» PROBLEM TO WORK ON
From the line with "The height and" to the final line of the data below, please write out every line exactly, with no pictures.

*** DATASET EXCERPTS Section Begins ***

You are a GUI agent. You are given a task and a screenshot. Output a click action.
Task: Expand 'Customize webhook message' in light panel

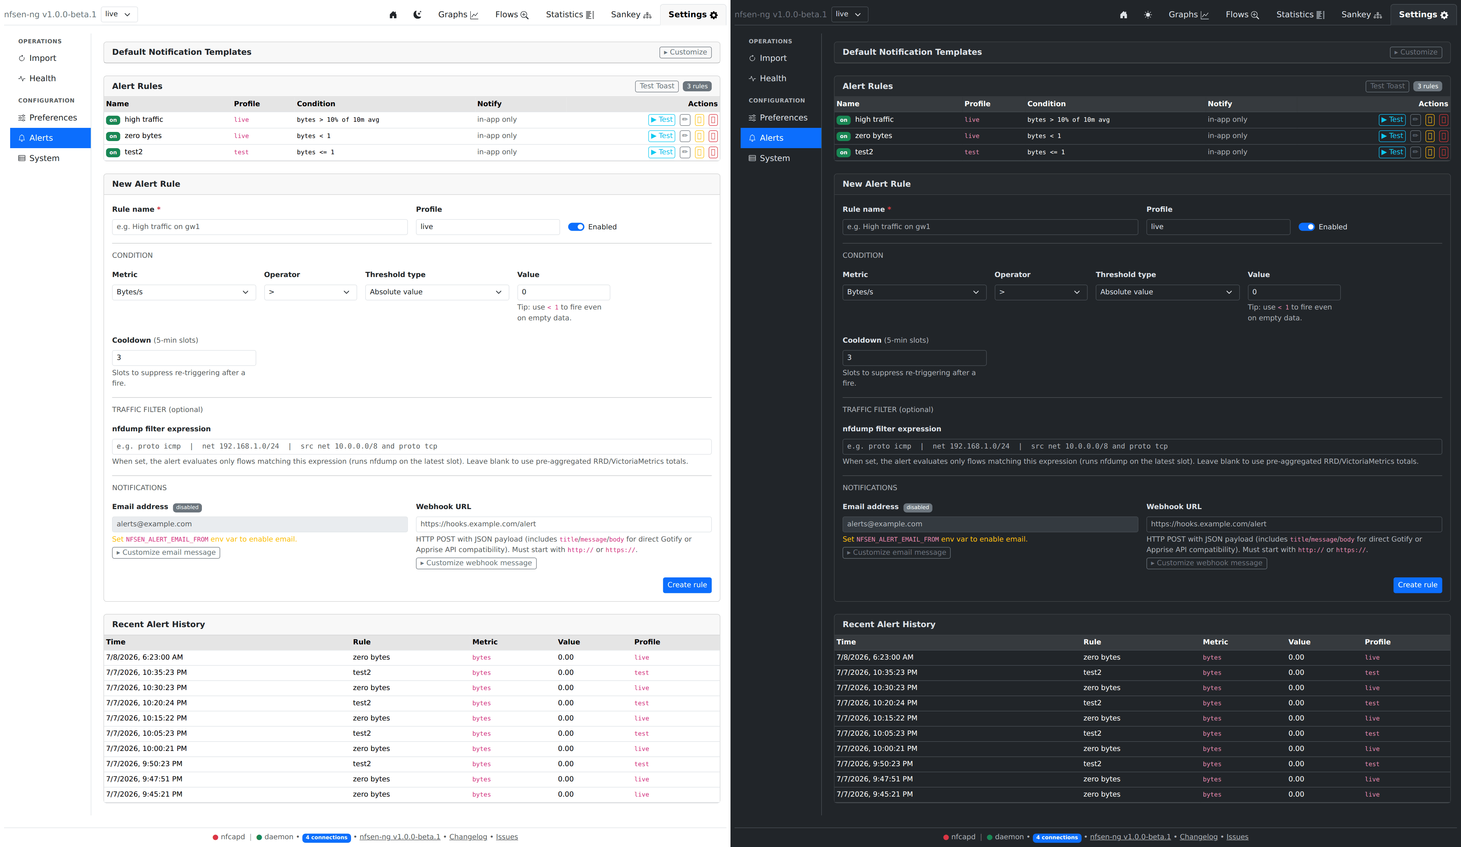click(476, 563)
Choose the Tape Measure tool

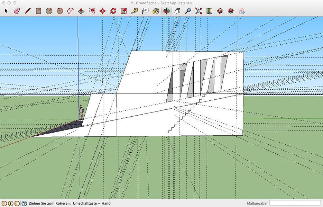coord(135,11)
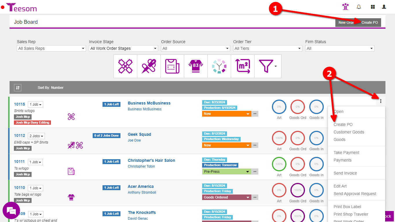Click the Art progress circle for order 10111
Image resolution: width=395 pixels, height=222 pixels.
[279, 164]
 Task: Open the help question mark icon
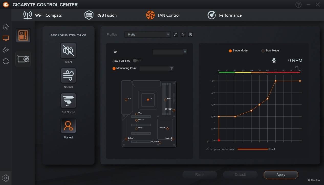pos(298,5)

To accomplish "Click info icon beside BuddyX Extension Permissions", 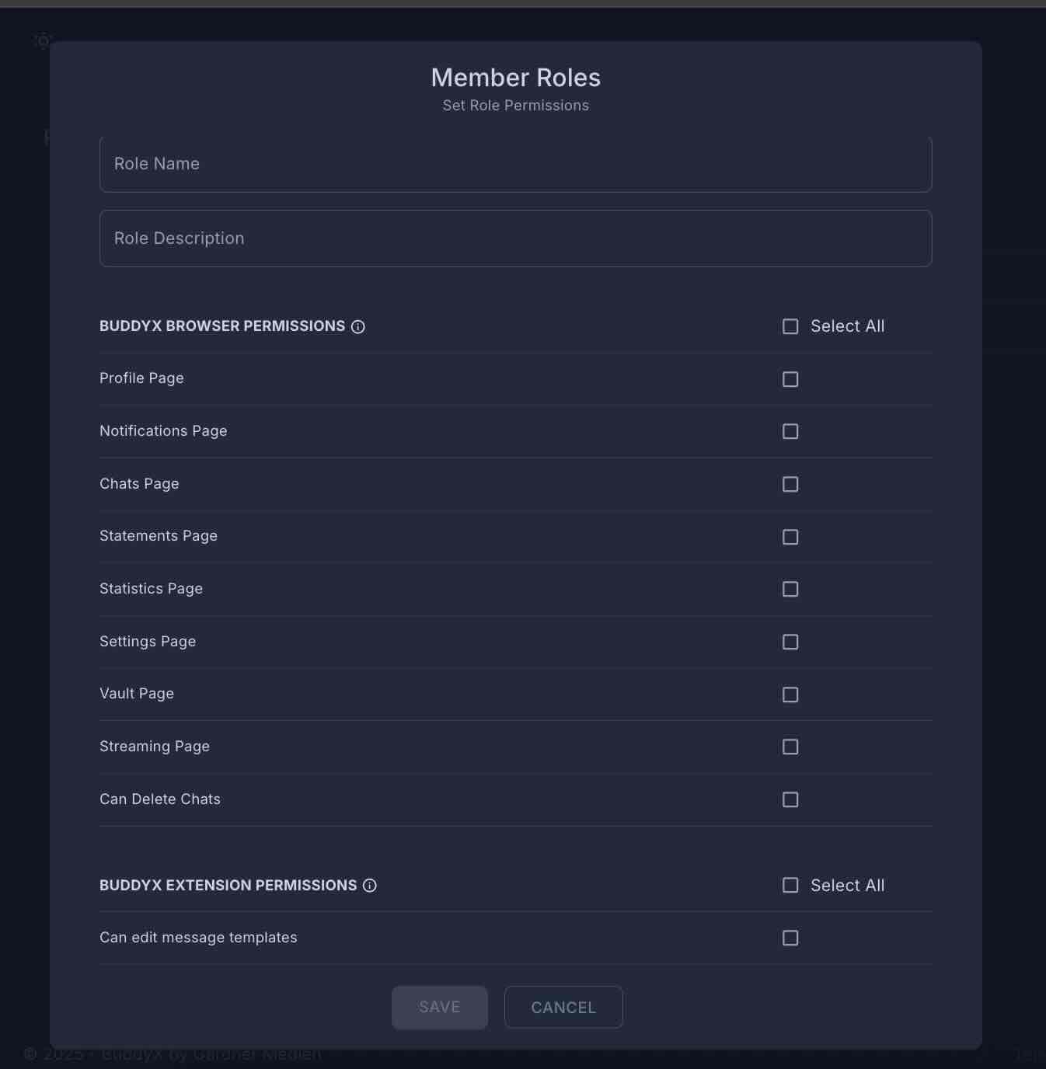I will pyautogui.click(x=370, y=886).
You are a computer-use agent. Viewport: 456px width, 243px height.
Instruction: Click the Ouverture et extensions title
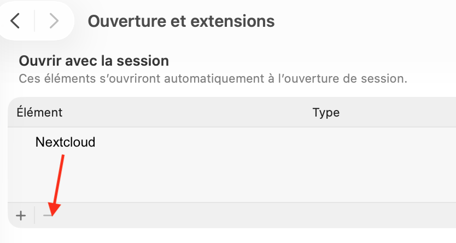point(181,21)
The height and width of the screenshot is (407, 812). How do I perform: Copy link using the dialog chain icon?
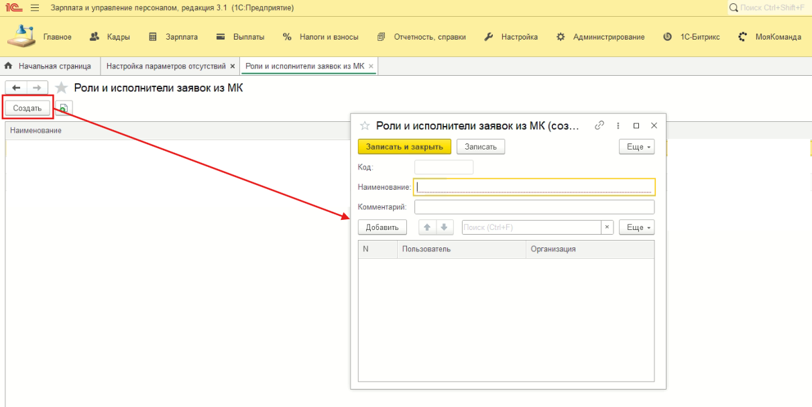[599, 125]
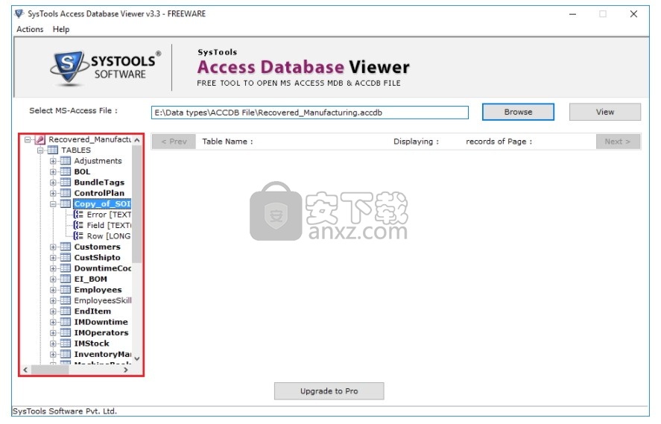
Task: Click the View button
Action: [x=604, y=112]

*** DATASET EXCERPTS Section Ends ***

» RESULT FOR THIS EXERCISE
The height and width of the screenshot is (407, 812). How do I perform: Copy link using the dialog chain icon?
[599, 125]
Task: Click the View button
Action: [x=604, y=112]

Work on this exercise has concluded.